Le “case” d’alta quota…

  1. Lo zaino deve garantire la sopravvivenza in ambienti ostili. Racchiude ciò che serve per raggiungere un obiettivo: l’ascensione di una vetta, il raggiungimento di un rifugio, la scalata di una parete, ecc. Quello che al suo interno è troppo, appesantisce, rivelandosi un inutile fardello. Ma l’indispensabile non deve mai mancare. Già, un pile, l’antipioggia e la borraccia sono tre elementi fondamentali. Lo zaino è un amico fidato.

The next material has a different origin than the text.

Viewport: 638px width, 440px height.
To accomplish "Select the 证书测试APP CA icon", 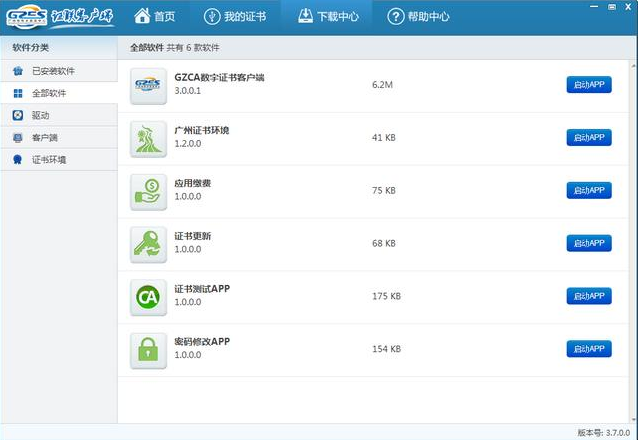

Già metterlo sulle spalle rassicura, aiuta a fronteggiare gli imprevisti: l’alzarsi del vento, qualche piccola ferita, una crisi di fame. Se ne sei sprovvisto, semplicemente non hai alternative. Lo zaino non è materiale alpinistico, è metafora di vita. Come le risorse terrestri il suo spazio è limitato. Molti i consigli elargiti su come riempire quello spazio, ma la scelta resta soggettiva e si affina con quella grande maestra silenziosa che è l’esperienza, infatti lo zaino si fa a “casa”.
  2. La truna è un bivacco di emergenza, scavando una buca, di solito rettangolare, nella neve, per ripararsi dal freddo intenso, specialmente in caso di bufera o vento forte.Qualora l’altezza della neve non sia sufficiente per stare seduti, si costruiscono tutt’intorno dei muretti con blocchi di neve. Come tetto si usano di solito gli sci, i bastoncini, le pelli di foca o quant’altro si ha a disposizione, coprendoli con blocchi di neve da riporto. Nel caso l’altezza della neve sia sufficiente (almeno due metri) si può scavare una caverna. L’entrata deve essere stretta con galleria di accesso possibilmente in salita, per far in modo che il vano sia più caldo e l’aria fredda si depositi in basso. L’utilizzo di una semplice candela all’interno può aumentare la temperatura.
Lo zaino e la truna.

La candela per riscaldare l’ambiente.

Una grande squadra.
Squadra che vince non si cambia: da sx Carlo Grilli, Emanuele Fischione, Paolo Boccabella e Marco Di Giorgio.